Фрагмент страницы:
····················

Как правило, зэки гораздо более спокойные люди. Сохраняют трезвость ума. Я прибыл в лагерь со сроком в шесть лет, а меня встречает человек, который сидит уже сороковой год. И при этом он выдержан, выписывает литературу, что-то конспектирует или рисует. Я попал в мордовские лагеря после Сталина и Хрущева и встретил людей, которые прошли через мучения и смерть и сохранили хладнокровие, не превратились в психов, неврастеников, злобных карликов…

- Именно в неволе вы начали писать?

- Да, до заключения я практически не писал. Стал бы я писать, если бы не сел, - это сослагательное наклонение. Но условия благоприятствовали писанию и в лагере, и во Владимирской тюрьме. Само по себе заключение концентрирует мысли, вырисовывает в памяти картины, которые в обычной жизни размыты. А здесь вспоминаешь до деталей, до мелочей.

Подавляющее большинство заключенных страдало стихописанием. Именно страдало! Это был способ своеобразного дневника состояний. Было бессмысленно вести дневник, его бы тут же отобрали. Недавно я издал для самого себя книжечку своих стихов, чтобы они сохранились и не растерялись. Просматривая ее, я прочитываю дневник тех лет заключения, в которых нет событий, но есть впечатления.

- С вами сидел Синявский. А каков в основном был контингент ваших лагерей?

····················

Задание 1: Перепишите из фрагмента без изменений отрывок от «- Да, до заключения» до «но есть впечатления.» включительно.
Задание 2: Перескажите короче абзац фрагмента, который начинается словами «Подавляющее большинство заключенных», сохранив его главные факты.
Для работы с фрагментом данные не понадобятся.

Данные:

····················

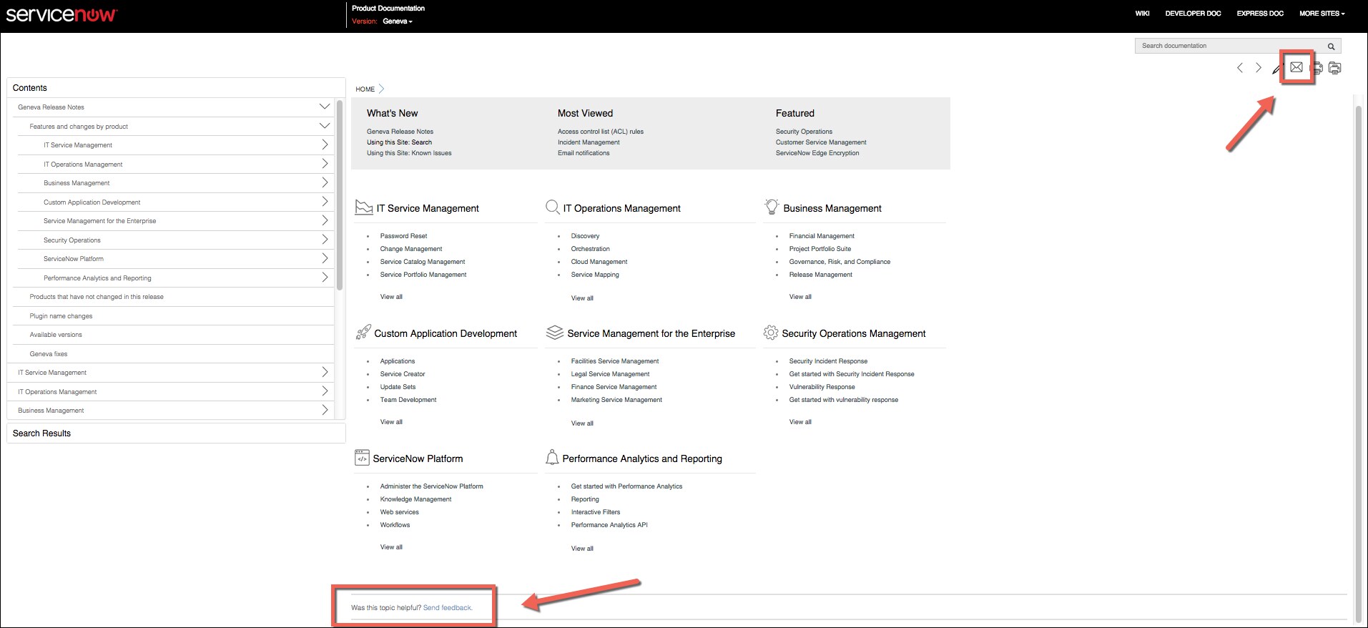Select Plugin name changes in Contents
This screenshot has height=628, width=1368.
[61, 316]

····················

Результат 1:
- Да, до заключения я практически не писал. Стал бы я писать, если бы не сел, - это сослагательное наклонение. Но условия благоприятствовали писанию и в лагере, и во Владимирской тюрьме. Само по себе заключение концентрирует мысли, вырисовывает в памяти картины, которые в обычной жизни размыты. А здесь вспоминаешь до деталей, до мелочей.

Подавляющее большинство заключенных страдало стихописанием. Именно страдало! Это был способ своеобразного дневника состояний. Было бессмысленно вести дневник, его бы тут же отобрали. Недавно я издал для самого себя книжечку своих стихов, чтобы они сохранились и не растерялись. Просматривая ее, я прочитываю дневник тех лет заключения, в которых нет событий, но есть впечатления.

Результат 2: Большинство заключенных «страдали» стихописанием: стихи служили своеобразным дневником состояний, ведь обычный дневник сразу бы отобрали. Недавно я издал для себя книжечку своих стихов, чтобы они сохранились. Перечитывая ее, я вижу дневник лет заключения, в котором нет событий, но есть впечатления.